Wissenschaftlern der Universitäten Konstanz und Paderborn ist es gelungen, die Wannier-Stark-Lokalisierung zum ersten Mal in einem hochreinen Galliumarsenid-Kristall, der an der ETH Zürich hergestellt wurde, zu realisieren und nachzuweisen. Die Physiker haben damit Hürden überwunden, die auf dem Gebiet der Optoelektronik und Photonik lange als unüberwindbar galten. Die kurzzeitige Wannier-Stark-Lokalisierung geht einher mit drastischen Veränderungen der elektronischen Zustände und führt beispielsweise zu extrem großen optischen Nichtlinearitäten und möglicherweise auch zu veränderten chemischen Eigenschaften.
Abb.: Schema des Versuchs (Bild: C. Schmidt et al., Springer Nature)
„In perfekten Isolatoren und Halbleitern sind die elektronischen Zustände über den gesamten Kristall ausgedehnt. Das sollte sich laut einer schon zirka sechzig Jahre alten Vorhersage ändern, wenn man eine elektrische Spannung anlegt“, erklärt Torsten Meier von der Universität Paderborn. „Wenn das elektrische Feld im Inneren des Kristalls stark genug ist, können die elektronischen Zustände auf wenige Atome lokalisiert werden. Dieser Zustand wird Wannier-Stark-Leiter genannt“, so der Physiker, der an der Universität Paderborn auch Vizepräsident für internationale Beziehungen ist, weiter.

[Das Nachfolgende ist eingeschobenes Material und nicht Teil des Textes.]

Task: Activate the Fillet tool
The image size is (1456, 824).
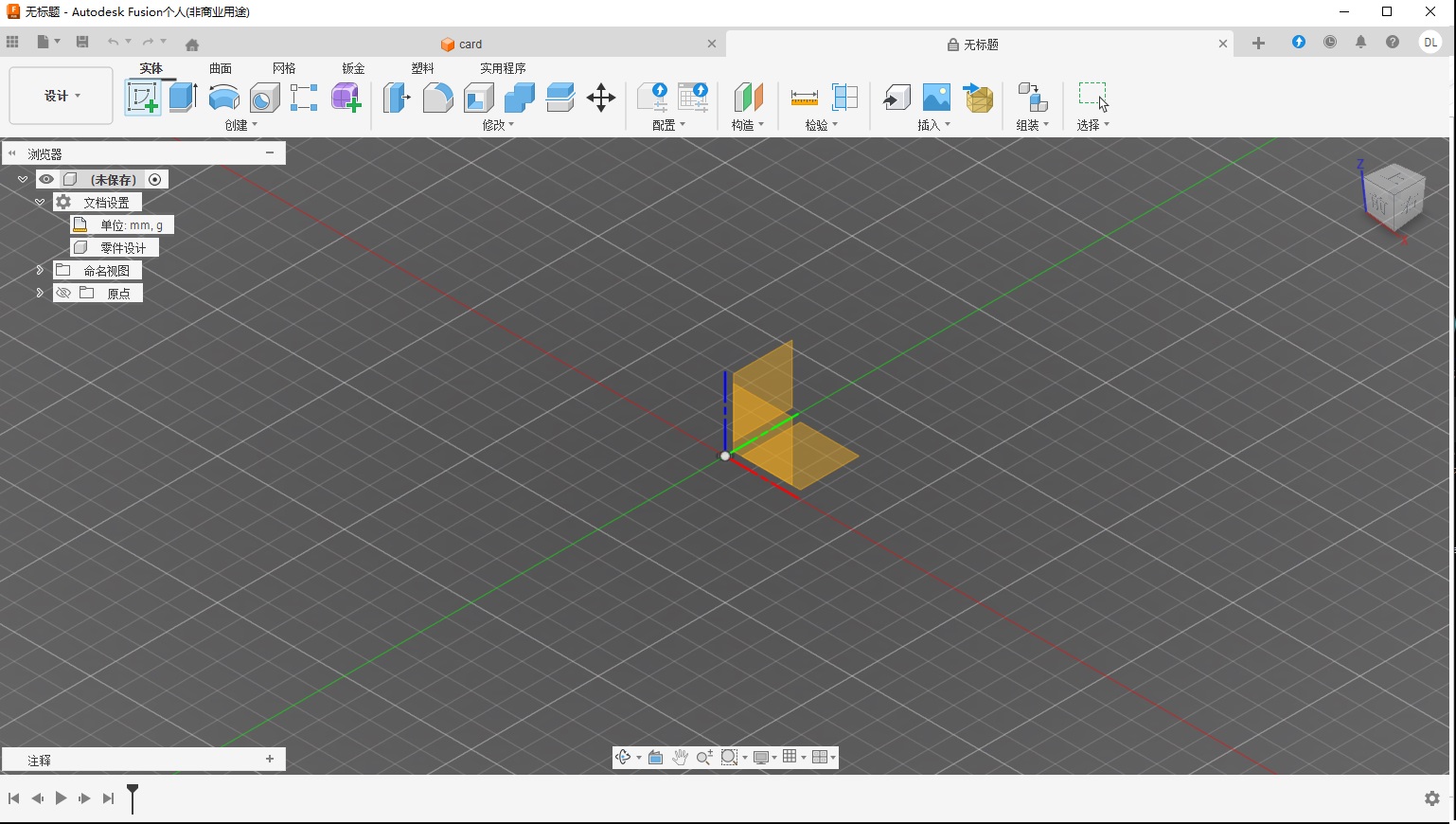Action: (x=437, y=98)
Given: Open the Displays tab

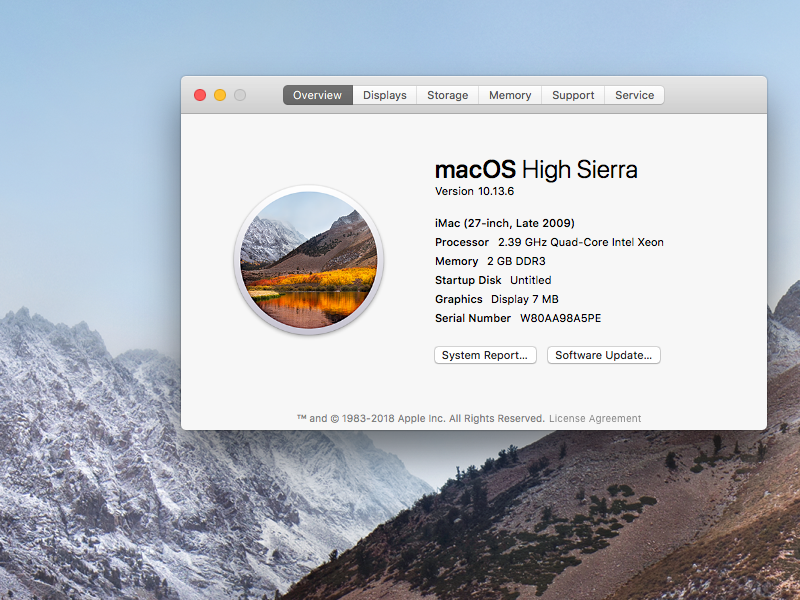Looking at the screenshot, I should [x=385, y=95].
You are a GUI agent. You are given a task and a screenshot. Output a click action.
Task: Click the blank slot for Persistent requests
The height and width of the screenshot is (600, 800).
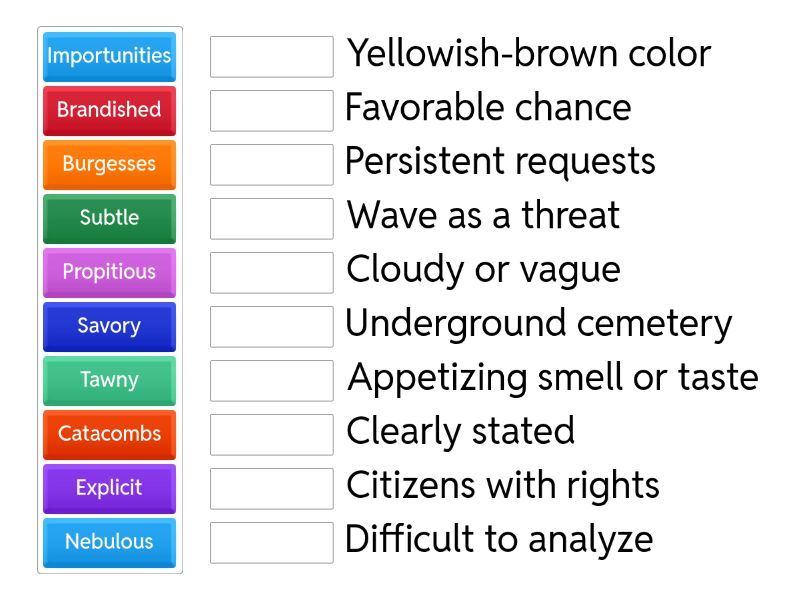(271, 164)
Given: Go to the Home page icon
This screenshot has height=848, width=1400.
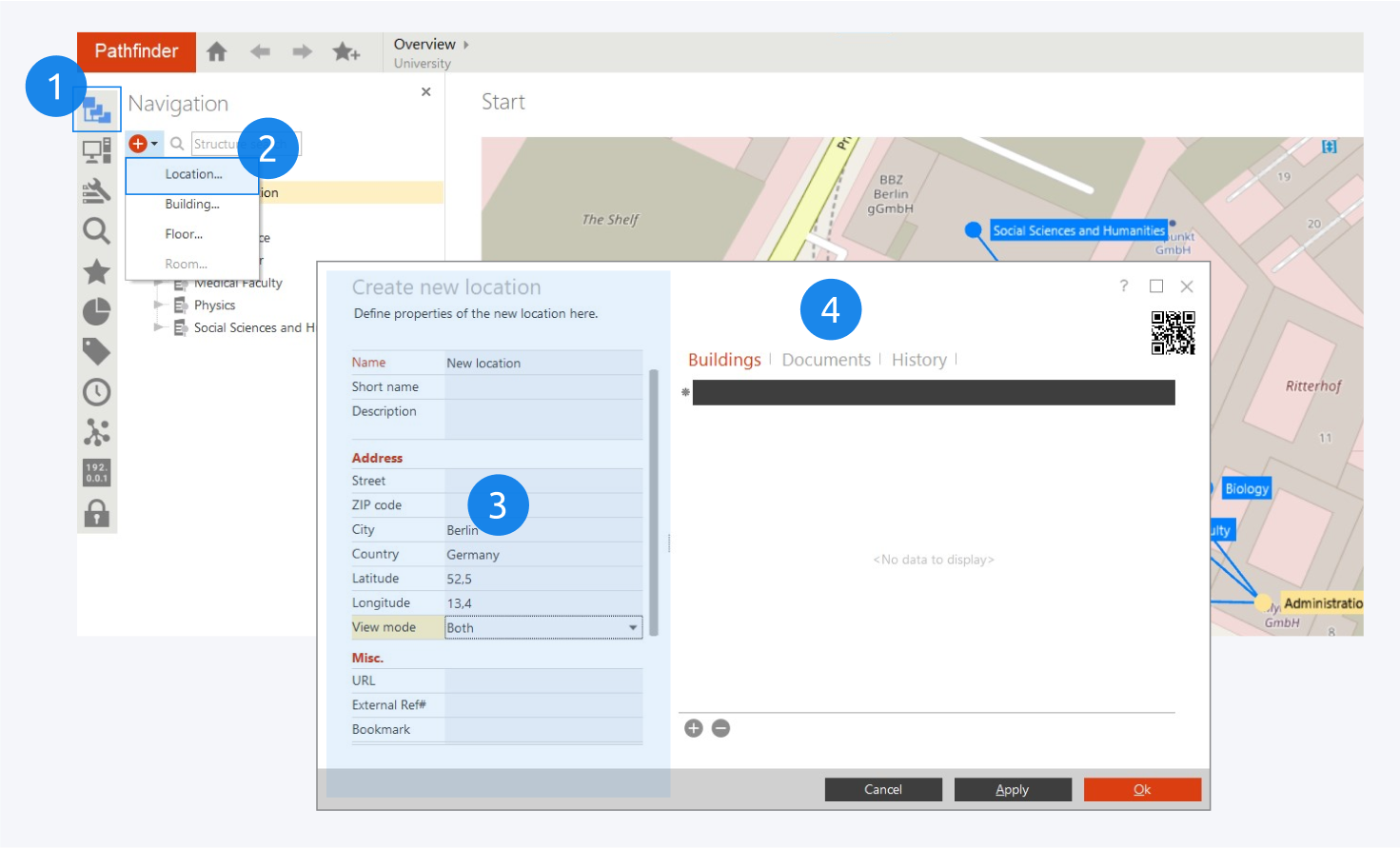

Das wesentliche Problem sei aber, dass auch perfekte Isolatoren und Halbleiter in starken elektrischen Feldern metallisch würden und dann elektrischer Strom fließe, erklärt Alfred Leitenstorfer von der Universität Konstanz und ergänzt: „Bei diesem Effekt werden die Elektronen in energetisch hohe Bänder beschleunigt. Da dieses Phänomen in üblichen Halbleitermaterialien schon bei geringeren Feldstärken auftritt, als zur Realisierung der Wannier-Stark-Lokalisierung notwendig sind, kann dieser Zustand so nicht erreicht werden.“
Einen Ausweg aus diesem Dilemma bietet die ultraschnelle Optik, bei der die für die Wannier-Stark-Lokalisierung notwendigen Feldstärken nur kurzzeitig in Form von elektromagnetischen Feldern im Kristall präsent sind. Dazu Leitenstorfer: „Verwendet man geeignete intensive Lichtimpulse, die aus nur wenigen Schwingungen mit Periodendauern von einigen zehn Femtosekunden bestehen, kann die Wannier-Stark-Lokalisierung in einem kurzen Zeitfenster realisiert werden.“
Diese Herausforderungen wurden jetzt in Experimenten überwunden, die am Lehrstuhl für Ultrakurzzeitphysik und Photonik von Alfred Leitenstorfer durchgeführt wurden. Die erstmalige experimentelle Realisierung der Wannier-Stark-Lokalisierung in einem Galliumarsenid-Kristall wurde durch hochintensive Terahertz-Strahlung mit Feldstärken von über zehn Millionen Volt pro Zentimeter möglich. Nachgewiesen wurde dieser Zustand dann über die Veränderung der optischen Eigenschaften mittels weiterer ultrakurzer optischer Lichtimpulse. „Die Messergebnisse stimmen mit theoretischen Überlegungen und Simulationen überein, die in den Arbeitsgruppen meines Kollegen Wolf Gero Schmidt und mir durchgeführt wurden“, so Meier. Dieser extreme Materiezustand soll zukünftig insbesondere auf atomarer Skala detaillierter untersucht und dessen besondere Eigenschaften nutzbar gemacht werden.